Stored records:
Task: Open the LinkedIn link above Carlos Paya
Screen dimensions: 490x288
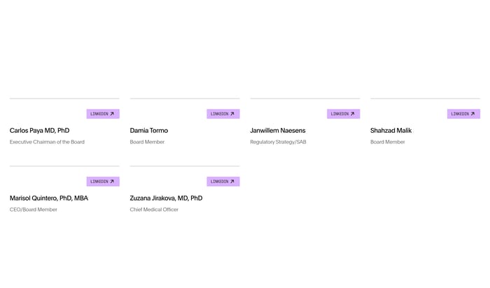Action: (102, 114)
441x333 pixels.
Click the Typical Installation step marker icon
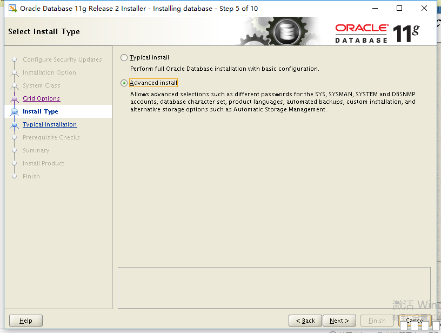click(15, 125)
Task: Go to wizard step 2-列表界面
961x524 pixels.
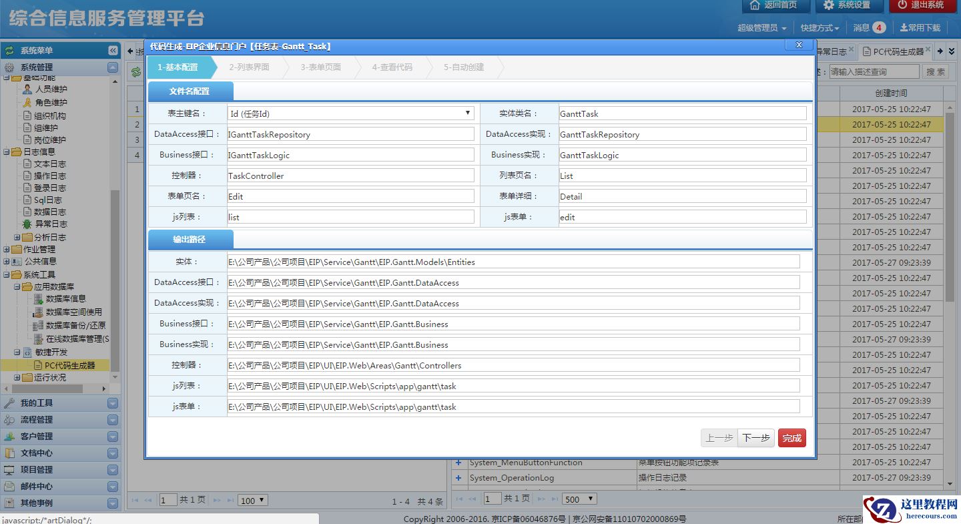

▶ What is expected: Scan the entries for lines holding the string "Task", then copy every one of them.

▶ Result for this exercise:
Task: Open the LinkedIn link above Carlos Paya
Task: Go to wizard step 2-列表界面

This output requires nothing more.